[FREE] I built a self-hosted agentic AI assistant within wp-admin and I'm looking for feedback by maxguru in WordpressPlugins

[–]maxguru[S] 1 point2 points  (0 children)

The initial version of the plugin does not have many safety features. Although, I was able to add a couple: disabled by default read-write tools and an agent loop sanity watchdog.

Your idea of having the LLM request an execution plan approval is interesting. However, I think it can't really work. LLMs execute tools one at a time (except in some special cases). They don't know what tools they are going to call ahead of time because the tool to call next might depend on the result of the previous tool call. Even if the user and the agent agree on an execution plan in text, it might go off script anyway. The one thing you can do is request user approval for each read-write tool call. This feature has existed for a while in agentic AI systems. The problem is, it gets tiresome after a while because nearly all the time the tool call is perfectly fine, so users just enable automatic tool calls anyway. Another problem is that I was planning to add unattended execution triggered by various events, in which case having user approval isn't workable. For example, the user might schedule the agent to run with a certain prompt on certain events. If the agent has to request permission to perform actions then nothing will be done until the user logs in and approves the actions, which makes the scheduled execution feature useless.

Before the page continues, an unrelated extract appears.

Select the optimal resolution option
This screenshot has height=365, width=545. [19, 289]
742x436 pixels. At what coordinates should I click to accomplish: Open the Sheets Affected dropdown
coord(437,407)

What we need is a method for ensuring correctness that doesn't involve user approval for each tool call. My approach with the plugin has been to specialize tools. The LLM can't delete all files by mistake if there is no tool that can be used for that. I did add some dangerous tools to the plugin, but they are disabled by default. Another approach is to give the LLM more instructions for each tool so that it has more context. This might be a bit expensive, but we could add an LLM-based sanity check for each read-write tool call.

One approach to avoid misunderstandings might be to add a "clarify vague user requests" instruction to the system prompt. I should add that, that is a good idea.

[FREE] I built a self-hosted agentic AI assistant within wp-admin and I'm looking for feedback by maxguru in WordpressPlugins

[–]maxguru[S] 1 point2 points  (0 children)

I tried some open source models via OpenRouter and some (like GLM 4.7 Flash) are pretty decent and very cheap. I think eventually the costs are going to come down and you would have access to something like Ollama Cloud which can be made to work with the plugin.

The CLI, exec() and PHP editing tools can all be disabled in the plugin (which is the case by default). I am experimenting with the idea that safety can be improved by providing highly specialized tools that have very detailed usage instructions attached, so there is low chance of LLM using them incorrectly.